◆ **PASSAGE DU TEXTE**:
________________________________________

Il ne faut pas confondre cet organisme avec la Société sacerdotale de la Sainte-Croix qui est formé de prêtres diocésains de l'Église catholique qui sont membres de l'Opus Dei. Il faut également les distinguer d'une autre organisation de prêtres catholiques, la Congrégation de Sainte-Croix (CSC). Il y a enfin un ordre de religieuses de l'Église anglicane de Corée qui porte le même nom de Society of the Holy Cross, avec les initiales SHC.

________________________________________

Lignes issues d'une source de données
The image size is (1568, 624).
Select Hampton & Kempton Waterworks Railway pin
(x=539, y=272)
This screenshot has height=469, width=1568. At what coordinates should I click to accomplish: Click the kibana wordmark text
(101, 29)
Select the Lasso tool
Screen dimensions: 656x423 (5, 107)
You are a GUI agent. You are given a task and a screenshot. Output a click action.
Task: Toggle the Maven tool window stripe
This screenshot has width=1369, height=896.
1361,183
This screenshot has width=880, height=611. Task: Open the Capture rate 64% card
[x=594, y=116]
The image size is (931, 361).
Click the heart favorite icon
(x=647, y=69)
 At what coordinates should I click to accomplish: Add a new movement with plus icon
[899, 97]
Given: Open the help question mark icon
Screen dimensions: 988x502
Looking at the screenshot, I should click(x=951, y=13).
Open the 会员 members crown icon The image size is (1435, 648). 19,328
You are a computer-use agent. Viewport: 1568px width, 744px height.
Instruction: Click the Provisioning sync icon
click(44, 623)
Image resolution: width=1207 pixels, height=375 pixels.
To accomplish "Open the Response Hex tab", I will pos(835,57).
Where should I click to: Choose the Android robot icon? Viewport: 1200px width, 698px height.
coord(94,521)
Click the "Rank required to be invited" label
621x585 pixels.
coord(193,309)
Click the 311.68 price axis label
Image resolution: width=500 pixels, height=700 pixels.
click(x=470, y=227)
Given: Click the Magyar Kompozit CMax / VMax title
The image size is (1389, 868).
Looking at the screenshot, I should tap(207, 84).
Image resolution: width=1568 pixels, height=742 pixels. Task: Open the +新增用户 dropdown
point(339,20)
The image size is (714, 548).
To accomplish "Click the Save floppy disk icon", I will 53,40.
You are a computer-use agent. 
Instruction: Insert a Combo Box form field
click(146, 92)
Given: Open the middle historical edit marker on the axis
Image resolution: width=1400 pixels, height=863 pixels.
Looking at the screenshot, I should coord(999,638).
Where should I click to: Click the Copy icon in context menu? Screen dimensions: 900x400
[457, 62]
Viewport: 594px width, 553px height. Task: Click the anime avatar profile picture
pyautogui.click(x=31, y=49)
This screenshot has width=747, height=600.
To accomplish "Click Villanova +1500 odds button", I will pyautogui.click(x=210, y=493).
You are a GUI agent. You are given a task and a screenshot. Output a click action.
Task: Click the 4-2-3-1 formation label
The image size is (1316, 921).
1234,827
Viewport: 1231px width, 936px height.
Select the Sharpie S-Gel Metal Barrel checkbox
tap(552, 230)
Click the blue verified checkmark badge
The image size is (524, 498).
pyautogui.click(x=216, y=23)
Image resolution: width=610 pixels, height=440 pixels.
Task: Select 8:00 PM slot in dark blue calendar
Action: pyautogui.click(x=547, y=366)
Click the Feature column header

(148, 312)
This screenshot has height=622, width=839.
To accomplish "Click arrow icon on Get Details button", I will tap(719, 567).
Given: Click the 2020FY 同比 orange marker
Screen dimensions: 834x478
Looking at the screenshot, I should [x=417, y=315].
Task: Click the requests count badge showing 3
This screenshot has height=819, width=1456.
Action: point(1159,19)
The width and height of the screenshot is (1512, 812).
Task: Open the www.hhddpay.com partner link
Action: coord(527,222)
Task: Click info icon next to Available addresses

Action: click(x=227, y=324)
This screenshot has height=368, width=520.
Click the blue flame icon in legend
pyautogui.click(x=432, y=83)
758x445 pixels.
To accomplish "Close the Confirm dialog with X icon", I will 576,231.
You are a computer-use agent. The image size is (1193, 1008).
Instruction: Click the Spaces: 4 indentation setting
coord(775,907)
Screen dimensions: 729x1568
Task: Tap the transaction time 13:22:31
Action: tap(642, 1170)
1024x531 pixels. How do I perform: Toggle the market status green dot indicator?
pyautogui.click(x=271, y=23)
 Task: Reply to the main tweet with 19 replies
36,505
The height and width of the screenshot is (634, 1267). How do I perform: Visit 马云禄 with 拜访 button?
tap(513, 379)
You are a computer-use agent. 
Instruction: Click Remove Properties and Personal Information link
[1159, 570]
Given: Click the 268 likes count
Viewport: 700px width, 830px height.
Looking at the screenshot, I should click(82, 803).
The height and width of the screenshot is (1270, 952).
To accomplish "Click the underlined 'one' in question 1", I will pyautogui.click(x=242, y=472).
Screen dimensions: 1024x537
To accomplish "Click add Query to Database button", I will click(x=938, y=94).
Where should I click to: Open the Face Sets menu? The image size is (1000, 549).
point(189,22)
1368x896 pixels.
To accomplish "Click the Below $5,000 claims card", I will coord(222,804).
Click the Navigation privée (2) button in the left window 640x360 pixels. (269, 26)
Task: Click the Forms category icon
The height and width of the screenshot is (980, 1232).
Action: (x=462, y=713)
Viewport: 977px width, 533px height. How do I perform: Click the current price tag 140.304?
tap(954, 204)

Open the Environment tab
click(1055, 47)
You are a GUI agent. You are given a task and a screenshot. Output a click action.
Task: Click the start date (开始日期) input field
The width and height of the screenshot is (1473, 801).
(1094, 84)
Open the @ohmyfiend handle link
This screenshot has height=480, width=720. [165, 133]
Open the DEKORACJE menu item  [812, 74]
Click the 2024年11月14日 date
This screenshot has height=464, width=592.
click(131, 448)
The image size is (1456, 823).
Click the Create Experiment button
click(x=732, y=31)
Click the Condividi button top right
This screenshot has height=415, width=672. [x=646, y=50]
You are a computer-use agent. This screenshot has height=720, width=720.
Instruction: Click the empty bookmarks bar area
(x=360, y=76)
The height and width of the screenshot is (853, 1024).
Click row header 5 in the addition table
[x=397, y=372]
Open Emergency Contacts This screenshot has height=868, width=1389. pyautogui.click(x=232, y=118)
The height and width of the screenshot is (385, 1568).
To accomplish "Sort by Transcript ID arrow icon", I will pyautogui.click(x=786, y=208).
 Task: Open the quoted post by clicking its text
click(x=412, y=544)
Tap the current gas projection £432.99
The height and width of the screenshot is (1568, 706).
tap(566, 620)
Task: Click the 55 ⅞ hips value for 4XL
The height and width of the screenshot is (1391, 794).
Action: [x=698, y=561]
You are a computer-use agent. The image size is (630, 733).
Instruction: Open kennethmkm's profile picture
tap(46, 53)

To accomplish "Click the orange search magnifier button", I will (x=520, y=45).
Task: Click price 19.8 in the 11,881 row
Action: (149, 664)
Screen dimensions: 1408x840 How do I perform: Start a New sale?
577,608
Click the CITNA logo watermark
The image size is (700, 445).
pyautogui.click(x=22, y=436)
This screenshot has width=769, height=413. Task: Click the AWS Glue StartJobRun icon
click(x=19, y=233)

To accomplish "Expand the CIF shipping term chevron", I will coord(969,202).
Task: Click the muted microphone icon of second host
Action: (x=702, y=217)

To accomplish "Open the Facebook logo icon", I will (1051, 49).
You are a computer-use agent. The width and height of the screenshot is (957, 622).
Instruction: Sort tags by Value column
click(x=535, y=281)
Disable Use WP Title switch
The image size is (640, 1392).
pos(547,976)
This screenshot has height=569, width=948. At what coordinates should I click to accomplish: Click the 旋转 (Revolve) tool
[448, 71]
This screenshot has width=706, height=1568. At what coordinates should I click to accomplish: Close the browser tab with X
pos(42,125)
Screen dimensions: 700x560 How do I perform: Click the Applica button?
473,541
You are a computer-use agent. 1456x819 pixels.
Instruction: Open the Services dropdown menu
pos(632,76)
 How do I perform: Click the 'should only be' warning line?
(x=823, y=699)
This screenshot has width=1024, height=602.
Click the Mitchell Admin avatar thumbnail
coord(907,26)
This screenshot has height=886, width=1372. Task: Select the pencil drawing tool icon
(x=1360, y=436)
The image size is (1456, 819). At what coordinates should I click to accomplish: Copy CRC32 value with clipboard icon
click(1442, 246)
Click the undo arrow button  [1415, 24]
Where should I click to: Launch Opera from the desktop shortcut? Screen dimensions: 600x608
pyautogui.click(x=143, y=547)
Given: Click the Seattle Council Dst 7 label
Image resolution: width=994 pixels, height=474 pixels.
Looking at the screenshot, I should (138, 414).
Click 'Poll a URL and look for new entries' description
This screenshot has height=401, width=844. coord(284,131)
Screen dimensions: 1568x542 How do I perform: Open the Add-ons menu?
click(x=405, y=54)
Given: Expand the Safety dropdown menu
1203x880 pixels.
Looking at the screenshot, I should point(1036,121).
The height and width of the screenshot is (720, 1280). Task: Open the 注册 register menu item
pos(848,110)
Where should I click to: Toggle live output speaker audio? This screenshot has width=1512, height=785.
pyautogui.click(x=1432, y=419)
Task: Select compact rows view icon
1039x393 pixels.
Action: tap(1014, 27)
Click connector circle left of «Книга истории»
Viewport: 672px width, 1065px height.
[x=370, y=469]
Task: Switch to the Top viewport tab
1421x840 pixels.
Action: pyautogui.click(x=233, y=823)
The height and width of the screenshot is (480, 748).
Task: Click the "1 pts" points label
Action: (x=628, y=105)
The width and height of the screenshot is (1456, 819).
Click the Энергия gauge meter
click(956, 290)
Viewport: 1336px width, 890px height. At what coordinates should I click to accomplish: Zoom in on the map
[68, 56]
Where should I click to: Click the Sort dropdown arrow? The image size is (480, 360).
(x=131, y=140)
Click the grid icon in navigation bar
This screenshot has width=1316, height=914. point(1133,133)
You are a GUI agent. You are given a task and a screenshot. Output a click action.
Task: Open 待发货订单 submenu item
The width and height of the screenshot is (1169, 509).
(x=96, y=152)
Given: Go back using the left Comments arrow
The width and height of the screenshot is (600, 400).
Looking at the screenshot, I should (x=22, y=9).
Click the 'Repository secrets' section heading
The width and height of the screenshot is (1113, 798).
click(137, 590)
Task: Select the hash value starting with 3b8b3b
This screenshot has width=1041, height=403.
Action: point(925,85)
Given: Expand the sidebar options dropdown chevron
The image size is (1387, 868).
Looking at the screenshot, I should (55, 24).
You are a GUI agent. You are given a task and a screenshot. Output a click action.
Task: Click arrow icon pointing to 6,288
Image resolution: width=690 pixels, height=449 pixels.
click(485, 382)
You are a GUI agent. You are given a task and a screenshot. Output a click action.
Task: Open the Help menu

________________________________________

◆ **DÉTAILS DE L'EXERCICE**: Recopiez fidèlement le texte sur les organisations nommées Sainte-Croix, de « Il ne faut pas » à « les initiales SHC. ».

◆ **BONNE RÉPONSE**:
Il ne faut pas confondre cet organisme avec la Société sacerdotale de la Sainte-Croix qui est formé de prêtres diocésains de l'Église catholique qui sont membres de l'Opus Dei. Il faut également les distinguer d'une autre organisation de prêtres catholiques, la Congrégation de Sainte-Croix (CSC). Il y a enfin un ordre de religieuses de l'Église anglicane de Corée qui porte le même nom de Society of the Holy Cross, avec les initiales SHC.